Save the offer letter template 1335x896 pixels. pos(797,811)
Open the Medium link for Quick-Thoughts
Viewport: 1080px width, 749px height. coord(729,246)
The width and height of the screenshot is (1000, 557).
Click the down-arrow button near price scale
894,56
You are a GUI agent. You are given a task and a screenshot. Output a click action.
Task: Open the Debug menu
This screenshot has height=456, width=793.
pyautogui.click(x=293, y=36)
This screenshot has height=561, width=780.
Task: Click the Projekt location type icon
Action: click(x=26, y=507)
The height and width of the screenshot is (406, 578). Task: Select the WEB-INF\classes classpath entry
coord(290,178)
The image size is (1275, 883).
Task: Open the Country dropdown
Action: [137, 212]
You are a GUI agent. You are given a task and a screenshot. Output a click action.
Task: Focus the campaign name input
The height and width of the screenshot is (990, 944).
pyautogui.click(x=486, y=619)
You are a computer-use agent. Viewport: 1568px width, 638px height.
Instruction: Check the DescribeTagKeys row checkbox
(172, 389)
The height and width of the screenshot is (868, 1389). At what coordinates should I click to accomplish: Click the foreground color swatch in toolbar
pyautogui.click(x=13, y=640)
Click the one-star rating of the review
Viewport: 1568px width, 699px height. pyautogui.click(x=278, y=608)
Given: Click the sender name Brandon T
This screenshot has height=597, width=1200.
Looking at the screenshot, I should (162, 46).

§ Task prompt
Please set down, with no changes, the line that contains "Given: Click the sender name Brandon T" and all the lines after it until the entries end; write nothing besides them.

§ Response
Given: Click the sender name Brandon T
This screenshot has height=597, width=1200.
Looking at the screenshot, I should (162, 46).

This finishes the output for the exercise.